After a few days of that nonsense, I would get mad. Now it’s my move. Like a game of chess. I dragged myself off the couch or out of my bed and continued the fight. That’s it! I can’t take this anymore! And off I would go. To the park. You can do this Robin. Look at the sky. The trees. Breathe in the fresh air. Move. Walk. Run. Scream. But don’t give up.
And so it went. My last chemo was September 2013. As I suspected it was the worst. They always got worse each time. I laid in bed for three weeks in pain. I could barely walk. I thought my legs would snap in half. But I let it take its toll. I knew that it would subside and I would get my life back. My health. I just wanted my health.
I really feel that fitness saved my life. At least the Doctors say its one of the reasons why I bounced back quicker than most. People always ask me how I was able to workout through it all. The answer is simple. You just can’t ever give up.
You know what is so wonderfully crazy about this? Having gone through this has also been a blessing.
My priorities have changed. I think I am a better person because of my battle. Things that used to bother me just have no importance anymore.
I don’t take life for granted anymore. Life! What a gift! I love it. I want to live it and then live it some more.

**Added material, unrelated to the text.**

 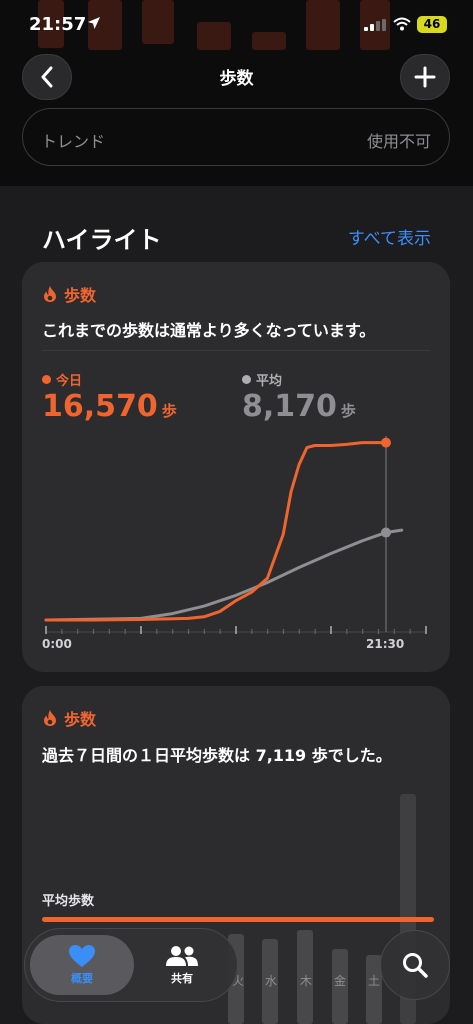 What do you see at coordinates (82, 956) in the screenshot?
I see `heart-icon` at bounding box center [82, 956].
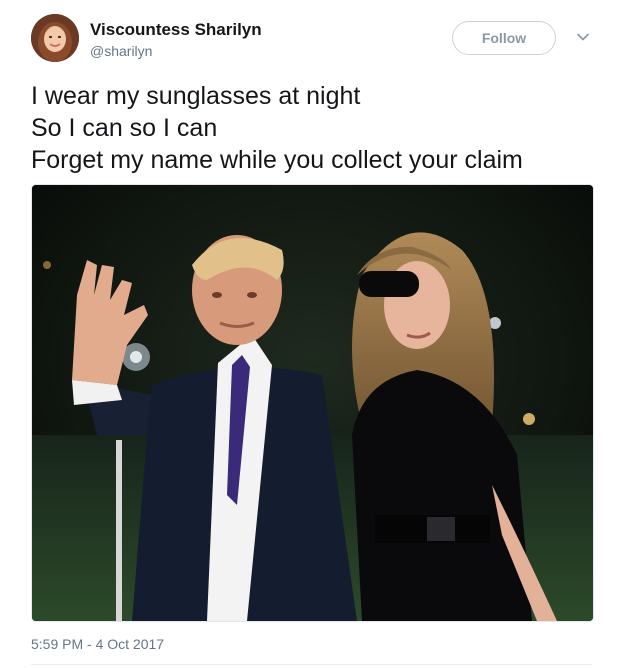 The image size is (621, 668). Describe the element at coordinates (583, 37) in the screenshot. I see `chevron-down-icon` at that location.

Even a blade of grass has meaning to me now. Every person that has come into my life has been amazing and positive.
I attract a different kind of person in my life now. People who are genuine. Just good people. I can’t explain it any other way.
My hair is coming back thicker and healthier. I think that this is a gift given to all of us for the hell we went through. The pot of gold at the end of the rainbow. The caterpillar becoming a butterfly.
I love the person I have become. Or maybe I should say that I love the person that I have always been but never really appreciated.
A strong willed and funny woman. A fighter. A warrior.
Cancer came to my door one day and challenged me to a battle and something wonderful happened…I won.